Self-reflection and iterative review of results
One of the basic techniques is self-reflection, in which LLMs critique or modify their own responses to improve quality. The model “thinks step by step,” analyzing its initial results, identifying weaknesses, and revising responses as necessary. GSK’s desk research tool is an example of this: it collects data from internal repositories and an LLM’s memory, then re-evaluates its findings through self-critique to uncover inconsistencies.
This iterative process results in clearer and more detailed final answers. Branson emphasized the value of self-criticism, saying, “If you can only afford to do one thing, do it. » Refining its own logic before producing results allows the system to produce information that meets strict healthcare standards.
Multi-model sampling
GSK’s second strategy relies on multiple LLMs or different configurations of a single model to cross-check results. In practice, the system can run the same query at different temperature settings to generate diverse responses, use fine-tuned versions of the same model specialized in particular domains, or use entirely separate models trained on separate data sets.

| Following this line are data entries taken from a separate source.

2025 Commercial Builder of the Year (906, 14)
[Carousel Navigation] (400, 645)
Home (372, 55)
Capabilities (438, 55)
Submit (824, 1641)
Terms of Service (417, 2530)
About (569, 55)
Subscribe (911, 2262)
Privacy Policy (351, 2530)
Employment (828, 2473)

Comparing and contrasting these results allows us to confirm the most consistent or convergent conclusions. “You can achieve this effect by using different orthogonal ways to arrive at the same conclusion,” Branson said. Although this approach requires more computing power, it reduces hallucinations and increases confidence in the final answer – a critical advantage in high-stakes healthcare environments.
The inference wars
GSK’s strategies depend on infrastructure capable of handling significantly heavier computing loads. In what Branson calls the “inference wars,” AI infrastructure companies like CerebralGroq and SambaNova — compete to deliver hardware advancements that improve token throughput, reduce latency, and lower costs per token.
Specialized chips and architectures enable complex inference routines, including multi-model sampling and iterative self-reflection, at scale. Cerebras’ technology, for example, processes thousands of tokens per second, allowing advanced techniques to work in real-world scenarios. “You see the results of these innovations having a direct impact on how we can effectively deploy generative models in healthcare,” Branson noted.

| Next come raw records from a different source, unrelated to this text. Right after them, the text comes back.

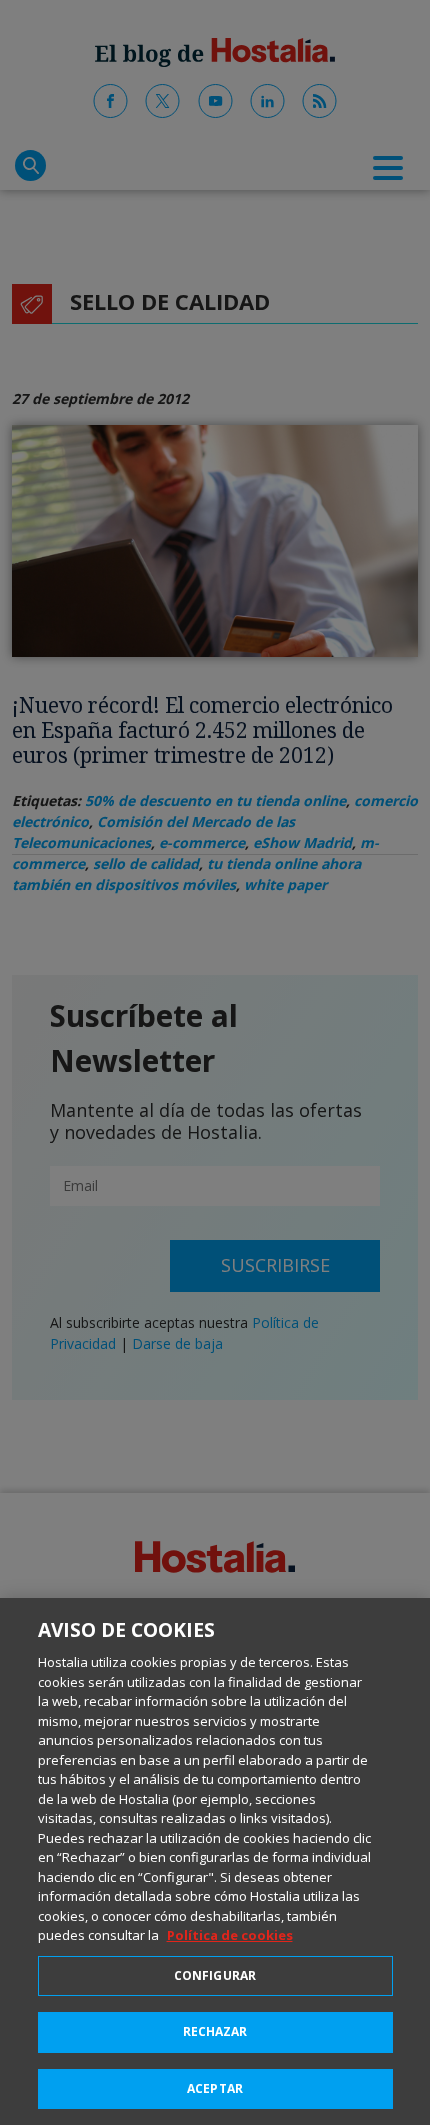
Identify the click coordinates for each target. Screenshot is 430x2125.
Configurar (215, 1975)
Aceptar (215, 2088)
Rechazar (215, 2031)
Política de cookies (230, 1935)
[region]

When hardware keeps pace with software demands, solutions emerge to maintain accuracy and efficiency.
Challenges remain
Even with this progress, scaling compute resources presents obstacles. Longer inference times can slow down workflows, particularly if clinicians or researchers need rapid results. Increased use of compute also leads to increased costs, requiring careful management of resources. Nevertheless, GSK considers these compromises necessary for stronger reliability and richer functionality.

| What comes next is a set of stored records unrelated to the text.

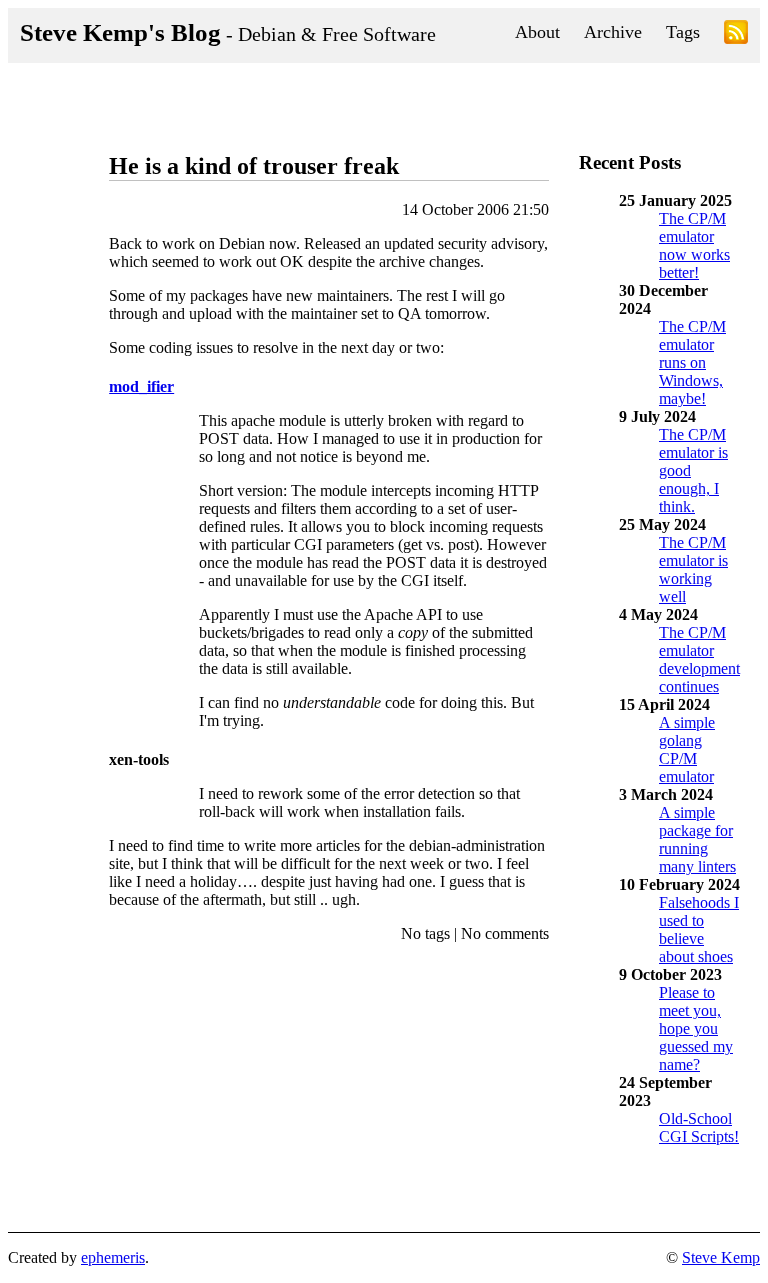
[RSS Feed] (736, 35)
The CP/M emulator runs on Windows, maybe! (692, 362)
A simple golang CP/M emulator (687, 749)
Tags (683, 32)
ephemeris (113, 1257)
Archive (613, 32)
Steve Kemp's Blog (228, 32)
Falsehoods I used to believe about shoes (699, 929)
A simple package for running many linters (697, 839)
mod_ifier (141, 386)
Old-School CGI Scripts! (699, 1127)
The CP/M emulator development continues (699, 659)
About (537, 32)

“As we enable more tools in the agent ecosystem, the system becomes more useful to users, and you end up with increased compute usage,” Branson noted. Balancing system performance, costs and capabilities allows GSK to maintain a strategy that is both practical and forward-looking.
What’s next?
GSK plans to continue refining its AI-based healthcare solutions, with scaling computing at the time of testing a top priority. The combination of self-reflection, multi-model sampling, and robust infrastructure helps ensure that generative models meet the rigorous demands of clinical environments.
This approach also serves as a roadmap for other organizations, illustrating how to balance accuracy, efficiency, and scalability. Maintaining a lead in computational innovations and sophisticated inference techniques not only addresses today’s challenges, but also lays the foundation for breakthroughs in drug discovery, patient care and beyond.